1. Aug 6, 2008

### boombaby

1. The problem statement, all variables and given/known data
If f is a continuous mapping of a metric space X into a metric space Y, Let E be any subset of X. How to show, by an example, that f($$\overline{E}$$) ($$\overline{E}$$ is the closure of E) can be a proper subset of $$\overline{f(E)}$$ ? And is there something wrong with my attempt below?

2. Relevant equations

3. The attempt at a solution
If E is compact, $$\overline{E}$$ = E, f(E) is compact, $$\overline{f(E)}$$ = f(E).
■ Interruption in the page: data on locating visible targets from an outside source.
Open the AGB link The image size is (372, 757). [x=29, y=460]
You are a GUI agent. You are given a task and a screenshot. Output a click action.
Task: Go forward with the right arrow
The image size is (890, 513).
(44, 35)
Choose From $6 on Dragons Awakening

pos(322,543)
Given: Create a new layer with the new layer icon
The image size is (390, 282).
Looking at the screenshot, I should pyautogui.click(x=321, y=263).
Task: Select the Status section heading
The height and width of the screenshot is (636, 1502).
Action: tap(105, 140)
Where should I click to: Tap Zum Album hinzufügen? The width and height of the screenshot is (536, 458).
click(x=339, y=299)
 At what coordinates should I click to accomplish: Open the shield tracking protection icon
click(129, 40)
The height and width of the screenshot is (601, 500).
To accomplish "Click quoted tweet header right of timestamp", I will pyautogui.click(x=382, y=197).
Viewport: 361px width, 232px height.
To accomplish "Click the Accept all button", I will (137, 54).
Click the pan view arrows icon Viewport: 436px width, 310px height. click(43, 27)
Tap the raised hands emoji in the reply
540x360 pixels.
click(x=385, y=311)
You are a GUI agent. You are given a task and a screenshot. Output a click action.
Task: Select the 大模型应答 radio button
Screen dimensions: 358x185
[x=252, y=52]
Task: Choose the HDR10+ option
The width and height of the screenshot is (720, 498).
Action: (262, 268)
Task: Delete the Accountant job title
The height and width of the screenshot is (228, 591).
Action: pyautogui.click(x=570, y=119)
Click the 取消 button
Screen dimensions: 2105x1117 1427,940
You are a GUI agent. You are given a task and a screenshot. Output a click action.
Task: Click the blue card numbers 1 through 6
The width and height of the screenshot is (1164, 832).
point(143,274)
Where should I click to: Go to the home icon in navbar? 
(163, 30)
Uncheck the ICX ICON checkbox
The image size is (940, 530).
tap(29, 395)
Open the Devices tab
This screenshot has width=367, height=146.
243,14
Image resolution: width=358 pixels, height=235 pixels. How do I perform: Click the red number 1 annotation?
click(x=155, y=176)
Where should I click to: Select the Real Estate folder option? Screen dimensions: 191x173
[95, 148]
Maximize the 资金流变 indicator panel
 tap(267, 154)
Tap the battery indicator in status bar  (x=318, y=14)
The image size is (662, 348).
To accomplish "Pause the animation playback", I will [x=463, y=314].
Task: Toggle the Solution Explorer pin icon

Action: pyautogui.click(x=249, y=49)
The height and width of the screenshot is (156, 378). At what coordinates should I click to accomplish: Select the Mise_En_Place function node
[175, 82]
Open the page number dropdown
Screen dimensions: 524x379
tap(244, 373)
Hence, f($$\overline{E}$$)= $$\overline{f(E)}$$
If E is not compact, $$\overline{E}$$ is closed and hence is compact, if E is bounded in R^{k}. f($$\overline{E}$$) is compact and hence $$\overline{f(\overline{E})}$$ = f($$\overline{E}$$).
since f(E) $$\subset{f(\overline{E})}$$ , $$\overline{f(E)}$$ $$\subset{\overline{f(\oveline{\overline{E}})}}$$ = f($$\overline{E}$$). It is also true that f($$\overline{E}$$) $$\subset{\overline{f(E)}}$$. Hence f($$\overline{E}$$) = $$\overline{f(E)}$$
In both cases, f($$\overline{E}$$) is not a proper subset of $$\overline{f(E)}$$

I've no idea of other kind of function that is continuous and with E otherwise defined.
Any hint would be greatly appreciated:)

2. Aug 6, 2008

### HallsofIvy

Staff Emeritus
?? The problem was to show that f($$\overline{E}$$) can be a proper subset of $$\overline{f(E)}$$ and you have given two examples where that is NOT true. What's "wrong with that" is that you haven't answered the question!

3. Aug 6, 2008

### Dick

Exactly. You want an example. There are perfectly fine examples from R->R. You don't need anything exotic. Can you find one? Hint, think about what happens if f has a horizontal asymptote.

4. Aug 6, 2008

### boombaby

to HallsofIvy,
I gave those two examples because I could not find a disired example :(

to Dick,
O I think I get it now...Let E=[1,$$\infty$$), f(x)=1/x and everything is done.....it is strange that I didn't get it...

Thanks a lot to all :)

5. Aug 6, 2008

### Dick

Not too strange. You were only thinking of bounded sets. This is called "thinking in the box". You're welcome.